| PROBLEM TO SOLVE |
Please restate each entry below, word for word.

| DATA SUPPLIED |
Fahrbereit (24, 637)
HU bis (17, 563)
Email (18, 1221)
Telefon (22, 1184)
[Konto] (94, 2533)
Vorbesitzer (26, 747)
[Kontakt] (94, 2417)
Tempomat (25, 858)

| RESULT FOR THIS EXERCISE |
Fahrbereit (24, 637)
HU bis (17, 563)
Email (18, 1221)
Telefon (22, 1184)
[Konto] (94, 2533)
Vorbesitzer (26, 747)
[Kontakt] (94, 2417)
Tempomat (25, 858)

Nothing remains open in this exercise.